"A Floresta de Jonathas" busca retrato menos estereotipado da Amazônia

Paulo Henrique Silva - Hoje em Dia
03/01/2014 às 07:47.
Atualizado em 20/11/2021 às 15:07
 (Rio Taruma/Divulgação)

(Rio Taruma/Divulgação)

Uma floresta cheia de vida que assume ares de divindade, paradigma da ideia judaico-cristã de Deus – ao mesmo tempo que dá, ela também tira.

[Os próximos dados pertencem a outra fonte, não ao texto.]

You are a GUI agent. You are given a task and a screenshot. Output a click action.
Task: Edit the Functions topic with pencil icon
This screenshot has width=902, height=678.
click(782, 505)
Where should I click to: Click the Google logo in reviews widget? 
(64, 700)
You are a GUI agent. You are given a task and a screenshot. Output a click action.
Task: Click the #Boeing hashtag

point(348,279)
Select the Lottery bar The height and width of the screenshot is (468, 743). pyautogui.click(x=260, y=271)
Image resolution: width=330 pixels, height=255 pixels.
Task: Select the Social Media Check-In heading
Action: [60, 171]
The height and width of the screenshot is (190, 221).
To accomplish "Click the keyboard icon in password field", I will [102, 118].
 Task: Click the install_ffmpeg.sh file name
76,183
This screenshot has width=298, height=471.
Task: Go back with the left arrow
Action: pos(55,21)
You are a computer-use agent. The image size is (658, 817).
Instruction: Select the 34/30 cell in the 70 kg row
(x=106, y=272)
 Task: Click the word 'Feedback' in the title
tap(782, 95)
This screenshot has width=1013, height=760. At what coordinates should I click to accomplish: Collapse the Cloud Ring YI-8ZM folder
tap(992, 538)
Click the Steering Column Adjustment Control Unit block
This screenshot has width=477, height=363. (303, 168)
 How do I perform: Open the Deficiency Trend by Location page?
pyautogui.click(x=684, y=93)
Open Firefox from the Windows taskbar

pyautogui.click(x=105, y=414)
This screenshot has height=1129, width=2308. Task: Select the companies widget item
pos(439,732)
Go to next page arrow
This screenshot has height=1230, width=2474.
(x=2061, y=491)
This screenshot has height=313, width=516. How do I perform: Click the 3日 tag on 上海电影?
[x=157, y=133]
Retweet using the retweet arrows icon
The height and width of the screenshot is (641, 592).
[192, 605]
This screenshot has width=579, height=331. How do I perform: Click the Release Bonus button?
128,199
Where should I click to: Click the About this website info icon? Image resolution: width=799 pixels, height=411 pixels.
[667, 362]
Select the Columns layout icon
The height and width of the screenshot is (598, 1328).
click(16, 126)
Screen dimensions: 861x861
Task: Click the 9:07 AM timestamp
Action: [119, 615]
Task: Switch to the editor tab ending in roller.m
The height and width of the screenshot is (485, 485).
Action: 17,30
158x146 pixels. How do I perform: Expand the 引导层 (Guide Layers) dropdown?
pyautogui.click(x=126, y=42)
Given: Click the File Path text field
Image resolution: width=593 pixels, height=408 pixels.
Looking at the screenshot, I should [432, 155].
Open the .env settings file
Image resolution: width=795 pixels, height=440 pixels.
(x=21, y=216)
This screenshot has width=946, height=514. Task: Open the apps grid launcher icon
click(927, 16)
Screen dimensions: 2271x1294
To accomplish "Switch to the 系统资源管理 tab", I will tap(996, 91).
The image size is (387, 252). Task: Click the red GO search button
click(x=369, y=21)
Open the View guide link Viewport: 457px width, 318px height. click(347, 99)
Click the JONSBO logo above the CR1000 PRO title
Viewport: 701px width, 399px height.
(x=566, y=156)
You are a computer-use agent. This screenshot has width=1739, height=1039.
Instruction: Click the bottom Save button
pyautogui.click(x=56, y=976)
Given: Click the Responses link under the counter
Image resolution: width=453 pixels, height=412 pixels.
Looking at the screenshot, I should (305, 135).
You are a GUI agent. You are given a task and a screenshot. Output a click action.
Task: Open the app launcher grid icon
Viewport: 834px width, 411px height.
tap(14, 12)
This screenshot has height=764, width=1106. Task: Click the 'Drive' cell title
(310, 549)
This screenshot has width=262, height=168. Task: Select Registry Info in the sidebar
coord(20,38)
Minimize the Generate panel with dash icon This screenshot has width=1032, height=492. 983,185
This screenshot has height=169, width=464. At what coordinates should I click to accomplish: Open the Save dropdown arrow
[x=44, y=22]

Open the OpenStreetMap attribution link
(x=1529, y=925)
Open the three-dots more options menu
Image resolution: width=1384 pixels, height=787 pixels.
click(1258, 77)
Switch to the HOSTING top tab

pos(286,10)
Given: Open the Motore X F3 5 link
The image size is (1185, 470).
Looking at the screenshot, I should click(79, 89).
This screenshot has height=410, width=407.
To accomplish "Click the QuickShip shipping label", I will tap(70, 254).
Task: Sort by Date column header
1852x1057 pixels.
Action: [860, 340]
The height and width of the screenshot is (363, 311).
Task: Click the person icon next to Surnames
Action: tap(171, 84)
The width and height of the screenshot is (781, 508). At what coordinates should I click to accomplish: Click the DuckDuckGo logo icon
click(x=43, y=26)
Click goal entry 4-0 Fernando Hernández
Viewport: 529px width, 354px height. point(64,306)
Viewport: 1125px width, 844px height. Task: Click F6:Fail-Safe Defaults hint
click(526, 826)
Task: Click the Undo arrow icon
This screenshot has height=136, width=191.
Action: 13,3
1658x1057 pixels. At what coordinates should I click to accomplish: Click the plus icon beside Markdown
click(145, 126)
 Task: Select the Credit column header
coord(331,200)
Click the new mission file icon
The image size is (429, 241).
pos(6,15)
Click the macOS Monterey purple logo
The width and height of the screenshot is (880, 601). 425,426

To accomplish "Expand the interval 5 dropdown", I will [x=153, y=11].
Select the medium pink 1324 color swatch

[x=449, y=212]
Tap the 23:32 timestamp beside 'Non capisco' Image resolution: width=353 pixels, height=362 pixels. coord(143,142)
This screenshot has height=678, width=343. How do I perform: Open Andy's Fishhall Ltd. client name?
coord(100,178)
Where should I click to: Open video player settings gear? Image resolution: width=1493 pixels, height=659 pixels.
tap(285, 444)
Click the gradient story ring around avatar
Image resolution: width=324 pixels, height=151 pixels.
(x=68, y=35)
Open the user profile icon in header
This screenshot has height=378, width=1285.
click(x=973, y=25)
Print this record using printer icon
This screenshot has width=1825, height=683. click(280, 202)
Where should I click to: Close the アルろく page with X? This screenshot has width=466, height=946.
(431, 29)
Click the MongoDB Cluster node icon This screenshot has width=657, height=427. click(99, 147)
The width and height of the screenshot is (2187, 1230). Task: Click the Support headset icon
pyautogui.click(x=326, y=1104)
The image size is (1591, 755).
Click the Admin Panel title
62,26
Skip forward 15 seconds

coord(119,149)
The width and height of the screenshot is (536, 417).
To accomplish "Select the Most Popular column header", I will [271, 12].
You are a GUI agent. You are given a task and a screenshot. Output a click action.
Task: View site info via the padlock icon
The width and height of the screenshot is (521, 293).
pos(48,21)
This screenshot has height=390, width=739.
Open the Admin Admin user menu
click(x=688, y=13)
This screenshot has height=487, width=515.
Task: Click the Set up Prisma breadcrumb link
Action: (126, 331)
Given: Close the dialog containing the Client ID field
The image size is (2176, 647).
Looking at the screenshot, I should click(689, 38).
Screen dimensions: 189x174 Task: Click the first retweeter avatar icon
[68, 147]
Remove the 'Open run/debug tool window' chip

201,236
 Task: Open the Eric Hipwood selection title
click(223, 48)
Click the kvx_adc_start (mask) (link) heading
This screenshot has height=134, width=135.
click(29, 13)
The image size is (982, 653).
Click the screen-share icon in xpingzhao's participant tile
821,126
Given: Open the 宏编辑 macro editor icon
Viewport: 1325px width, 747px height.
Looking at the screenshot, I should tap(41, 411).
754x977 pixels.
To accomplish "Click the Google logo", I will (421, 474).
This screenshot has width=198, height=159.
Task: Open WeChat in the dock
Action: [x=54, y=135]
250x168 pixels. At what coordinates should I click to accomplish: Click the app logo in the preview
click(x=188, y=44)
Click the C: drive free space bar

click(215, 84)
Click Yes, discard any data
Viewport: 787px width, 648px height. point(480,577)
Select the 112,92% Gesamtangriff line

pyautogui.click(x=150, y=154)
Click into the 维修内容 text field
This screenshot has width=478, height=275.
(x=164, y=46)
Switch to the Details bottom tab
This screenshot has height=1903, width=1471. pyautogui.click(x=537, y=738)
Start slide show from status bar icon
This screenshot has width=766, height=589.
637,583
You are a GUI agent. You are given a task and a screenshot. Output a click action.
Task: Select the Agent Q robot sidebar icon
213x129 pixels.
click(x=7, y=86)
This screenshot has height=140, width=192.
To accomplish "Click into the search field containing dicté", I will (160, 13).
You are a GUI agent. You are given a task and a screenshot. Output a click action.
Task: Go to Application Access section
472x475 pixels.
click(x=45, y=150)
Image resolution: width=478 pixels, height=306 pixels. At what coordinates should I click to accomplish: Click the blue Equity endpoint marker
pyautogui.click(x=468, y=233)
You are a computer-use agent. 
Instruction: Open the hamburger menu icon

É esse olhar que se sobressai no filme “A Floresta de Jonathas”, uma das estreias desta sexta-feira (3) nos cinemas de Belo Horizonte.

Dirigida por Sérgio Andrade, a produção transforma a floresta amazônica num personagem à parte na busca por um retrato menos estereotipado da região. “Ela tem várias sentimentos, podendo ser perigosa, fascinante, misteriosa, cruel e até ciumenta”, observa o realizador.

Viagem sensorial

Andrade registra que a floresta é tão poderosa e mística que, muitas vezes, trata os humanos como pecadores, punindo-os severamente.

Esse lado humano é representado principalmente pelo Jonathas do título, um jovem que ajuda seu pai numa barraca de frutas típicas à beira da estrada.

Ao lado do irmão e de uma turista americana, ele entra na floresta para acampar, culminando numa viagem sensorial. “Ele descobre uma relação de simbiose com aquele meio, tirando seu sustento dela e, ao mesmo tempo, perdendo todos os seus sentidos”, assinala Andrade.

“Não é a história de um rapaz que se perde na floresta, mas de seu envolvimento com a floresta. O que eu quis mostrar no filme é uma zona intermediária entre a floresta mítica e profunda e a cidade, com cada uma se buscando na outra”, analisa o realizador amazonense, estreante em longas-metragens.

O roteiro partiu de um acontecimento real, sobre um garoto que vai passar temporada no sítio do pai e resolve caçar sozinho, para mostrar coragem, e acaba de perdendo. “As questões do desaparecimento dele e do reencontro com o pai são mantidas no filme, mas o desenvolvimento é bem diferente”.

A história é contada em duas partes, a primeira documental, de estilo mais seco e que serve para apresentar os personagens, e a segunda onírica, quando eles se embrenham na floresta. “Ela vai se tornar o maior personagem, entrando na narrativo aos poucos e absorvendo os outros”, destaca Andrade.

Quando a floresta toma o plano central, a narrativa se solta, perdendo o contato com a realidade. Num determinado momento, os humanos olham diretamente para a câmera. O filme flerta com o realismo fantástico, remetendo ao estilo do diretor tailandês Apichatpong Weerasethakul (“Tio Boonmee”).

Para o diretor, que também assina o roteiro, ser fiel à vida dos amazonenses é mostrar a difícil convivências com os mundos urbano e rural, preocupação que também estará presente em seu segundo longa, “Antes o Tempo Não Acabava”, sobre um humano (um índio) que faz o caminho inverso, se perdendo na cidade grande.